» SOURCE EXCERPT:
>>>

1.         Was there a breach of procedural fairness?

2.         Did the Officer err in his determination of the Applicant’s likelihood of economic establishment?

Analysis

[12]           Issues of natural justice and procedural fairness are reviewable on the correctness standard: Canada (Minister of Citizenship and Immigration) v Khosa, 2009 SCC 12, [2009] 1 SCR 339 at para 43.

[13]           An officer’s decision about whether or not an applicant is likely to become economically established is a question of mixed fact and law within their experience and expertise.  Therefore, this determination is therefore reviewable on the reasonableness standard: Debnath v Canada (Minister of Citizenship and Immigration), 2010 FC 904 at para 8; Roohi v Canada (Minister of Citizenship and Immigration), 2008 FC 1048 at para 26.

[14]           The reasonableness standard also applies to a visa officer’s decision to substitute his or her own evaluation for a provincial nomination certificate: Ijaz v Canada (Minister of Citizenship and Immigration), 2014 FC 920 citing Wai v Canada (Minister of Citizenship and Immigration), 2009 FC 780 at para 18 [Wai], Sran v Canada (Minister of Citizenship and Immigration), 2012 FC 791 at para 9 [Sran], Noreen v Canada (Minister of Citizenship and Immigration), 2013 FC 1169 at para 11 [Noreen]).

<<<

» ENTRIES:
>>>

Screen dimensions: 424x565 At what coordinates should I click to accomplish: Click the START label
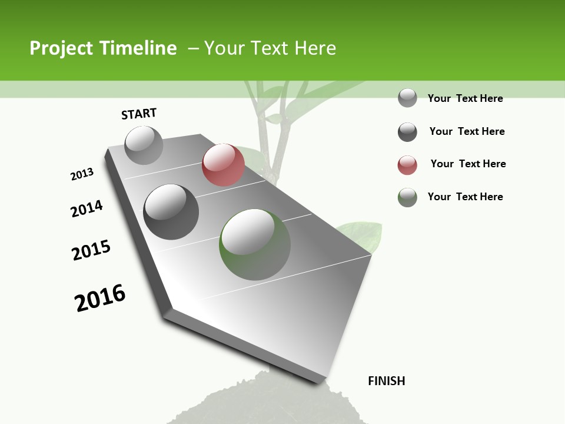[139, 114]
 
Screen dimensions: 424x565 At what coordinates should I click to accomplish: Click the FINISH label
[386, 381]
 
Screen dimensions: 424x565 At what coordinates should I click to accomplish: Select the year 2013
[82, 174]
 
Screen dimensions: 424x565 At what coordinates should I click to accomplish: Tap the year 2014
[87, 209]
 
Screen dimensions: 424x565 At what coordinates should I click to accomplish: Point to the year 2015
[91, 250]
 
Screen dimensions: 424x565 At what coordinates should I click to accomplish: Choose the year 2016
[100, 298]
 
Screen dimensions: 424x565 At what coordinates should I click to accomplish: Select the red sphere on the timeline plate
[223, 165]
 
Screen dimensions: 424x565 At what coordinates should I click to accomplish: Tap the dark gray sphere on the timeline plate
[171, 212]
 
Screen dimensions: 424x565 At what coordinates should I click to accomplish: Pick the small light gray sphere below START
[144, 145]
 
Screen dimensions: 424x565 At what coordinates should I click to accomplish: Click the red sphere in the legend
[407, 165]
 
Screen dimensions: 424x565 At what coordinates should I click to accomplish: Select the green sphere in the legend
[407, 197]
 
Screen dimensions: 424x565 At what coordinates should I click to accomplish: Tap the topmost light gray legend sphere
[407, 98]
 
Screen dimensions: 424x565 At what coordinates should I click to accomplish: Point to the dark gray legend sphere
[407, 132]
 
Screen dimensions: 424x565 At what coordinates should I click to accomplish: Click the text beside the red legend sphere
[468, 164]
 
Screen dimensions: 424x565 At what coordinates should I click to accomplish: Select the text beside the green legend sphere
[465, 197]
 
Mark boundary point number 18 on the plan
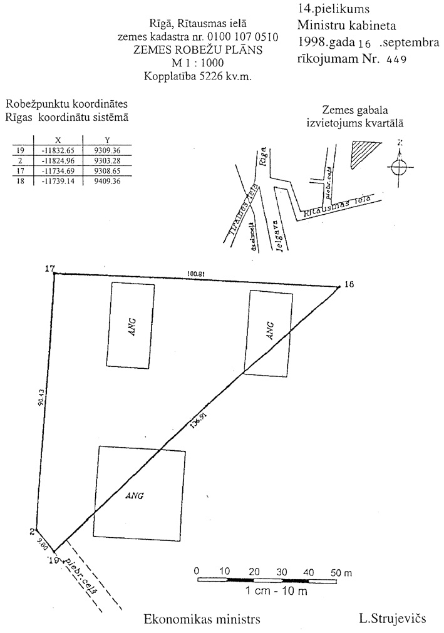click(x=349, y=284)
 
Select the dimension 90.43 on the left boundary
click(x=41, y=399)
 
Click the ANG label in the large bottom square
click(x=135, y=495)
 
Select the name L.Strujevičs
click(x=392, y=619)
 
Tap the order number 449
click(x=396, y=60)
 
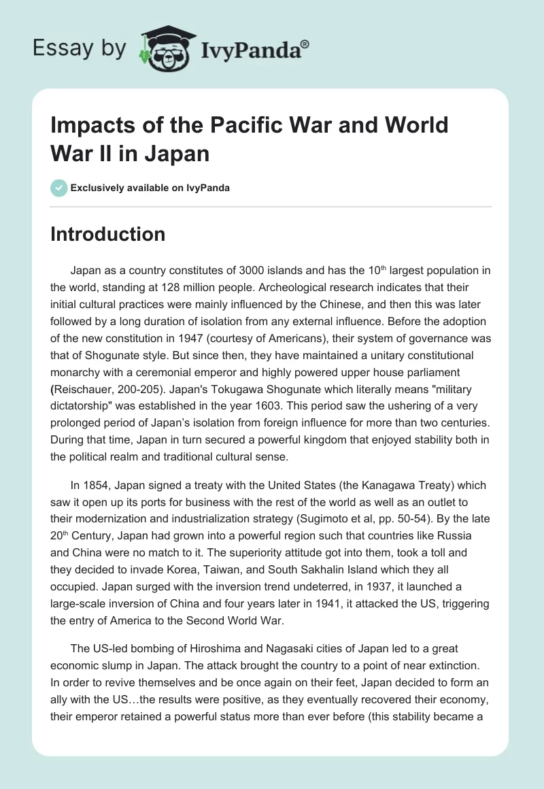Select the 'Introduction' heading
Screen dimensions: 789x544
pos(108,235)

<<<

» EXERCISE BRIEF: Reproduce the passage of the standard-of-review excerpt above from "2.         Did the" to "at para 43.", word for word.

» CORRECT OUTPUT:
2.         Did the Officer err in his determination of the Applicant’s likelihood of economic establishment?

Analysis

[12]           Issues of natural justice and procedural fairness are reviewable on the correctness standard: Canada (Minister of Citizenship and Immigration) v Khosa, 2009 SCC 12, [2009] 1 SCR 339 at para 43.